* [Action item]: The required answer is the run of lines from the one holding "The image size is (1003, 752)." to the end of the data below, copied exactly and free of pictures.

* [Supplied data]:
+ + +

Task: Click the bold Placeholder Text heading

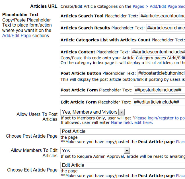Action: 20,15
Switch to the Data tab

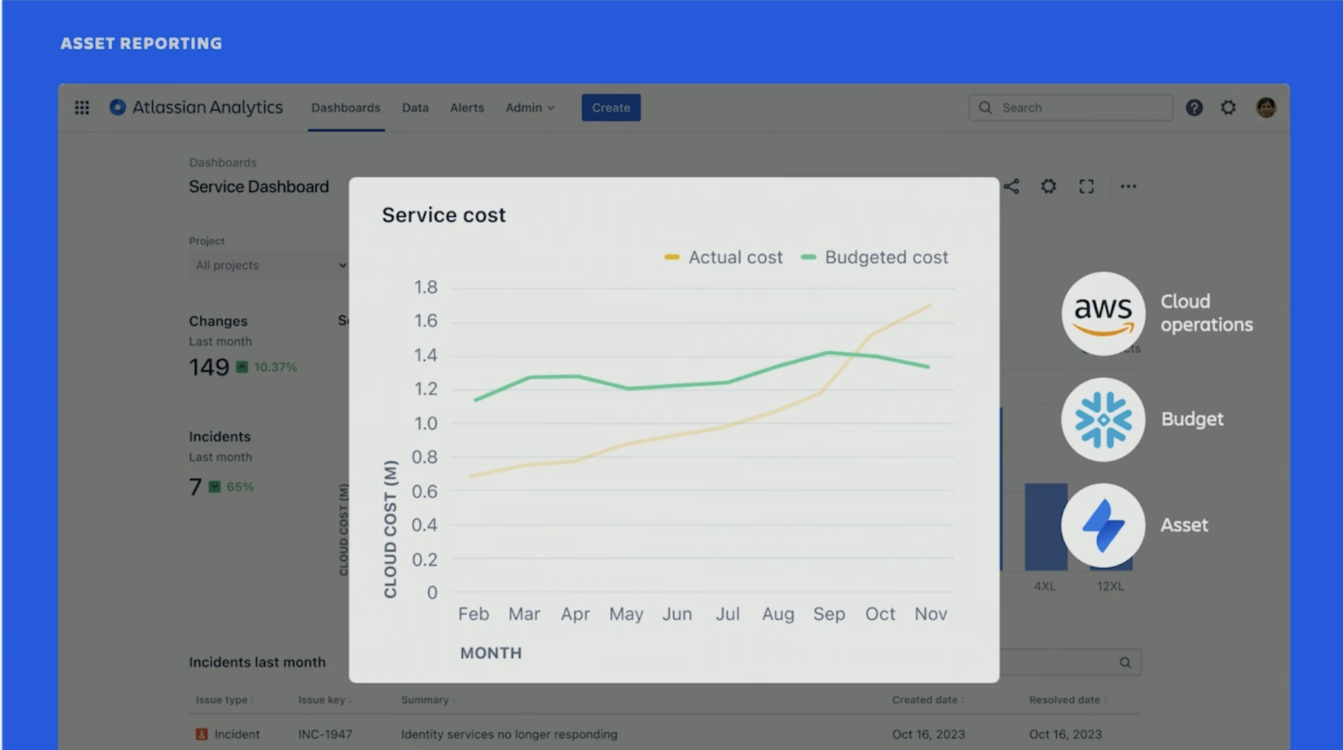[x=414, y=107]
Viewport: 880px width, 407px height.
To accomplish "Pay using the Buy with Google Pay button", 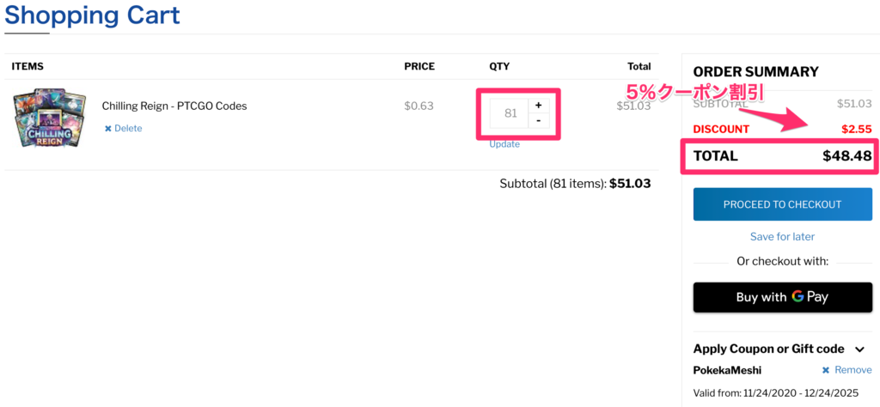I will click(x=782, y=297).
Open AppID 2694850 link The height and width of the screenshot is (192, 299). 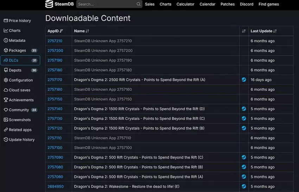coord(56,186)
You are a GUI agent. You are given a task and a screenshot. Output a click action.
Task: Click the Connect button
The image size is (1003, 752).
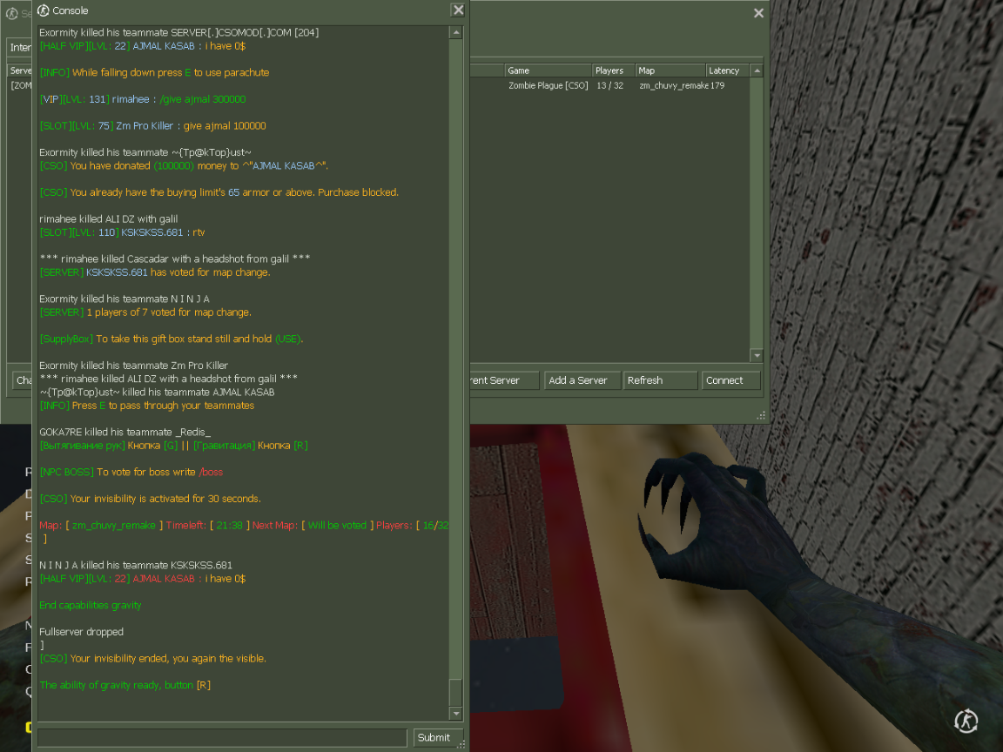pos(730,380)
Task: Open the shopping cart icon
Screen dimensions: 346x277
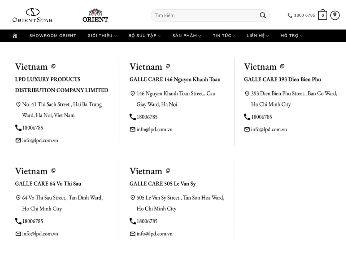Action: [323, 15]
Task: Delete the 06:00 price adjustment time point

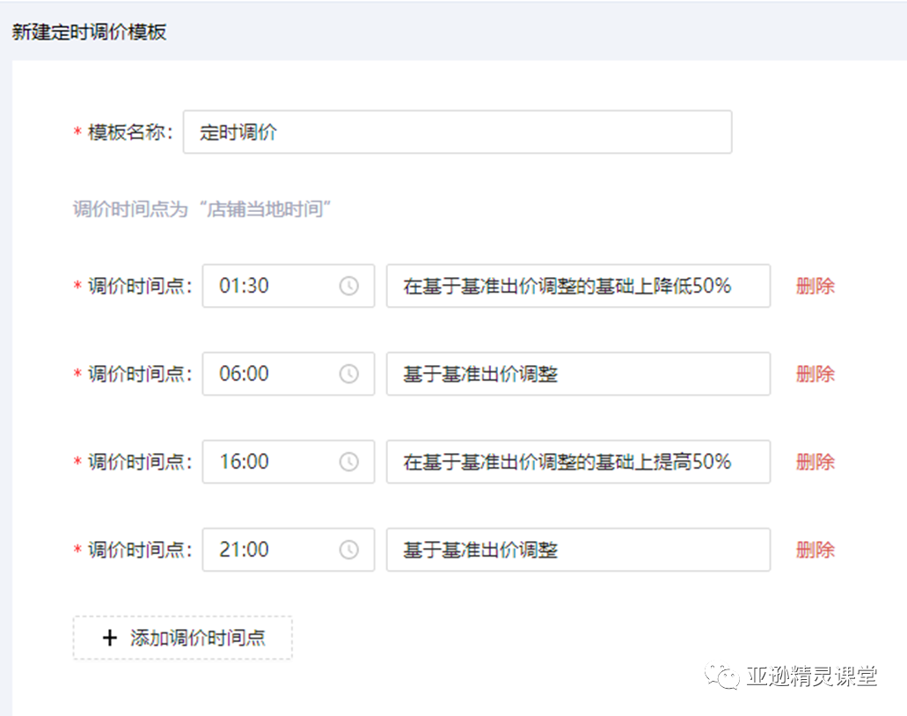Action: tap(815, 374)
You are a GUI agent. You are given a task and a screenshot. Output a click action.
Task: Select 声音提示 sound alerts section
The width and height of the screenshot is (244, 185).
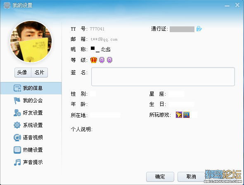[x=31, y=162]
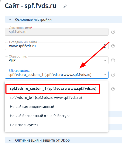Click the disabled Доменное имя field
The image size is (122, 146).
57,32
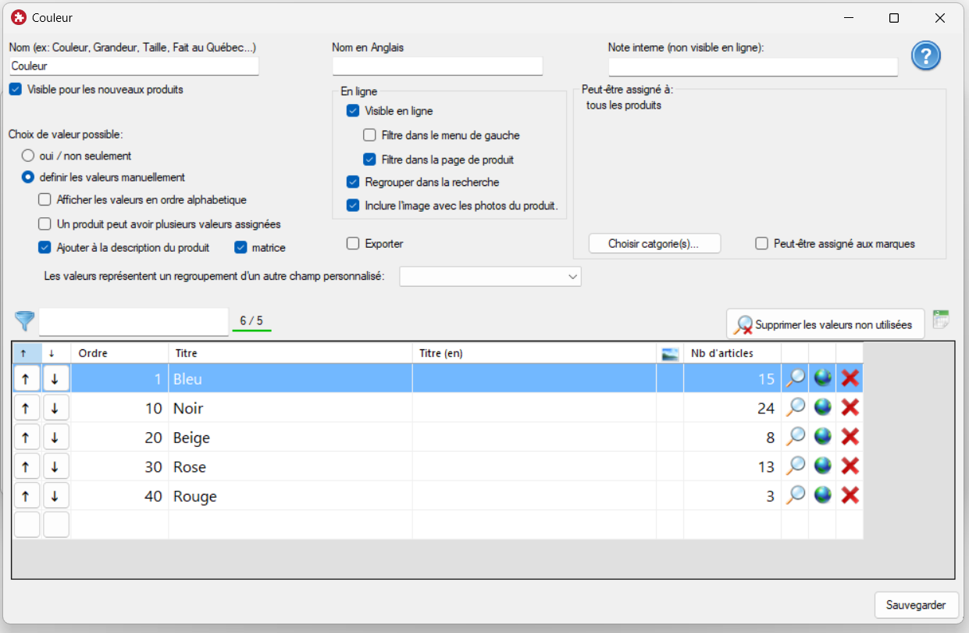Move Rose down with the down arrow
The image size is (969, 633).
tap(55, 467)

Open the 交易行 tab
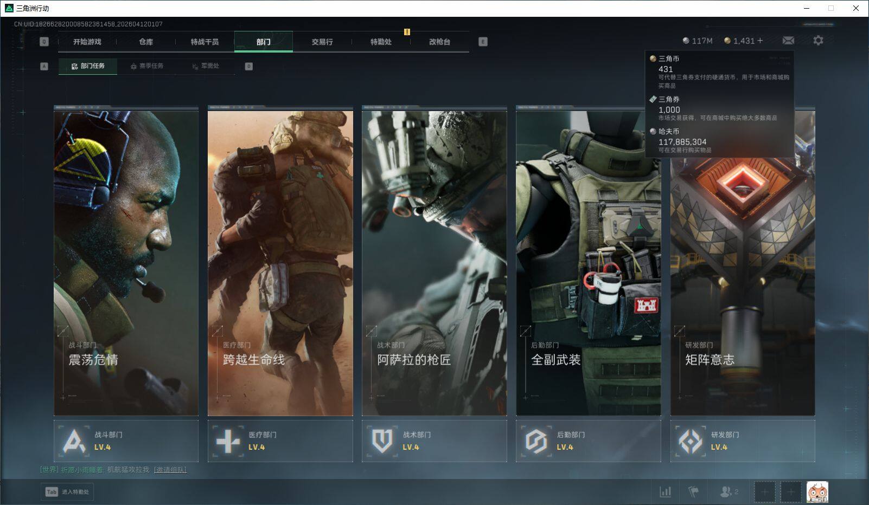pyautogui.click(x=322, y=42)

+ + +

* [Task output]:
The image size is (1003, 752).
pos(730,380)
Task: Open the shopping cart icon
Screen dimensions: 346x277
Action: [323, 15]
Task: Delete the 06:00 price adjustment time point

Action: tap(815, 374)
You are a GUI agent. You are given a task and a screenshot. Output a click action.
Task: Select 声音提示 sound alerts section
The width and height of the screenshot is (244, 185).
[x=31, y=162]
Click the disabled Доменное имя field
The image size is (122, 146).
57,32
Move Rose down with the down arrow
The image size is (969, 633).
tap(55, 467)

Open the 交易行 tab
pyautogui.click(x=322, y=42)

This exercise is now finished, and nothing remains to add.